The first day in the hospital passed in pieces that didn't fit together.
Rafi floated in and out of rooms with white walls and metal rails, drifting between voices that clashed like distant thunder. One nurse said they were heroes. One doctor said they were lucky. A social worker called him sweetheart and patted his shoulder so gently he wanted to shove her hand off and roar like the forest had taught him to do.
He didn't roar. He just sat there, legs swinging off a high exam table, fingers tracing the pattern of scabs on his knees.
Outside his curtained cubicle, grown-ups traded theories in tight, nervous knots: a bear attack; some cult rumor from an old map; a tragedy nobody could have foreseen.

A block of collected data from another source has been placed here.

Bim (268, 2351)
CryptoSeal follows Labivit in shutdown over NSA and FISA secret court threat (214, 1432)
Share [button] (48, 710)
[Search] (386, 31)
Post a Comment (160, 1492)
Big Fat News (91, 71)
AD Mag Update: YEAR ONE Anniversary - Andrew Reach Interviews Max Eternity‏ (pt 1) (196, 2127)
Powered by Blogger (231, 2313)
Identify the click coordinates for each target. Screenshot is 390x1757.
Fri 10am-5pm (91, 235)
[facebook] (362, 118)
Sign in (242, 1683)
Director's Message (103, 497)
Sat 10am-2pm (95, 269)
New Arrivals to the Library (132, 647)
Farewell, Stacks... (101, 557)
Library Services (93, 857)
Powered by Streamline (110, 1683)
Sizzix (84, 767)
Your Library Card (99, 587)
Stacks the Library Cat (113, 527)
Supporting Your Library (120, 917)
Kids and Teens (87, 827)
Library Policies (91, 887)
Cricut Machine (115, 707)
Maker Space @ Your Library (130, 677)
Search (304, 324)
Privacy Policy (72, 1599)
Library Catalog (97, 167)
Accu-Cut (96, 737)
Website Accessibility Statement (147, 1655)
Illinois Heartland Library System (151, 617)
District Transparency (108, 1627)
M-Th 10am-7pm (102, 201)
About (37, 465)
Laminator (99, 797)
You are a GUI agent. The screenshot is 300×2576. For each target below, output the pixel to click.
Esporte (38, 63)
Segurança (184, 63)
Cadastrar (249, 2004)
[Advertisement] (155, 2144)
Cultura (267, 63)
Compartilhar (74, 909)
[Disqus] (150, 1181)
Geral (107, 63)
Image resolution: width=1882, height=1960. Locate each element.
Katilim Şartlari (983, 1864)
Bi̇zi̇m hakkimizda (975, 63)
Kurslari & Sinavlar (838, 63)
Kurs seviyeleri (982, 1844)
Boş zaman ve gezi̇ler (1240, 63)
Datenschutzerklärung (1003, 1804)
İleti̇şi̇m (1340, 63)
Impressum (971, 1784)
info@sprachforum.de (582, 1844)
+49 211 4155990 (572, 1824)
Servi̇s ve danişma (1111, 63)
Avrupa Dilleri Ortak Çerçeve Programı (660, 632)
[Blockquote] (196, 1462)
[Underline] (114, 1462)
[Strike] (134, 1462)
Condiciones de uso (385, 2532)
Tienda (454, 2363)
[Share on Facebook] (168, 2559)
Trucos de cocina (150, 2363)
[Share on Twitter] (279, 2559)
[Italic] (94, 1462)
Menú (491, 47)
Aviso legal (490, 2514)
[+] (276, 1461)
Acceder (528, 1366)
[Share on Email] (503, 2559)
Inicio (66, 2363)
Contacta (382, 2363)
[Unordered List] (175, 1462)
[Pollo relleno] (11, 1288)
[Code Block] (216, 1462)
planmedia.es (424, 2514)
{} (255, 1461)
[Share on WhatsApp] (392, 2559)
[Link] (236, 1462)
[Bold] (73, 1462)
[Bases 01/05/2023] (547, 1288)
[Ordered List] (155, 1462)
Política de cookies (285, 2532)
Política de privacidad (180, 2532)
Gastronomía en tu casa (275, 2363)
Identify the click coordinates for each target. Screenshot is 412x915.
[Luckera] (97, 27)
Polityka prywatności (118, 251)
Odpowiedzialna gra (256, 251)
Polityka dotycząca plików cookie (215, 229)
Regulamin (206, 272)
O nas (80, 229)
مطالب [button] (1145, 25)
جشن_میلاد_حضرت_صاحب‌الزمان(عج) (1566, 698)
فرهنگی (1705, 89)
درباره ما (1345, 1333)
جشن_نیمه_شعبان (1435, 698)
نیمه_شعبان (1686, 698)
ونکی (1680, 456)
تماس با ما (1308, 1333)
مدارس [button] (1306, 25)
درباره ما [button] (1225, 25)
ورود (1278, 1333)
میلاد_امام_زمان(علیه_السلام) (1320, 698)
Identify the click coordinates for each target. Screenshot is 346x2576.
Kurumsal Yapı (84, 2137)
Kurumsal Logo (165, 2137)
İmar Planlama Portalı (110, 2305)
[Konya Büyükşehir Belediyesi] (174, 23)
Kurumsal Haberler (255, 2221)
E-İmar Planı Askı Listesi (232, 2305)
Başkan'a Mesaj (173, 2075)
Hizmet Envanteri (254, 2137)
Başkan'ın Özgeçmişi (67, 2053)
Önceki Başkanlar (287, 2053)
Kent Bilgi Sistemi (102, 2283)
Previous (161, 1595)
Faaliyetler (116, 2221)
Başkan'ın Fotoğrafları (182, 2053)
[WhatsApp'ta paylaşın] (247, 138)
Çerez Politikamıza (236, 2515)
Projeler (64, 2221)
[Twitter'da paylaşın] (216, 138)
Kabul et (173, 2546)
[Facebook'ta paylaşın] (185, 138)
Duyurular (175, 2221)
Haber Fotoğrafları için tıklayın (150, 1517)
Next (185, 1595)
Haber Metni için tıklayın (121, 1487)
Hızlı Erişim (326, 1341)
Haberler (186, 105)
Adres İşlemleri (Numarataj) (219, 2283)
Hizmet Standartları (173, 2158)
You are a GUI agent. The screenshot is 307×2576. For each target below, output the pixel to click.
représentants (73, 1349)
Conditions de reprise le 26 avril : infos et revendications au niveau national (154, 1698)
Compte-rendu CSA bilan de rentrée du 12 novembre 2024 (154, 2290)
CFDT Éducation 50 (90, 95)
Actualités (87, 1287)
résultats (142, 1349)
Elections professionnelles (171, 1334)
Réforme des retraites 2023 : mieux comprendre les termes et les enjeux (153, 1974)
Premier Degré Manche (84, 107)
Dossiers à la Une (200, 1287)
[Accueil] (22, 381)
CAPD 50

Always tragedy. Never horror.
Between each polite lie, the children stared at each other across open doorways, the braid girl's braid trailing over the back of a plastic chair, the smallest boy clutching a juice box so hard it buckled in his palm. No one slept without jolting awake screaming. No one ate more than a few spoonfuls at a time.
When dusk came, and the fluorescent bulbs flicked on in buzzing rows, the hospital turned into a different sort of forest. Doors shut too quietly, and shadows bloomed behind carts and wheelchairs. In his room, Rafi lay with the blankets pulled to his chin, watching the ceiling tiles for cracks — not hairline splits in plaster, but cracks like splintered bark, ready to widen and let something crawl through.
He must have dozed off, because the next thing he felt was warm breath at his ear. He flinched awake, heartbeat skidding sideways. A shape hunched at his bedside — not the forest, not roots or teeth, but the braid girl, her eyes dark in the half-light.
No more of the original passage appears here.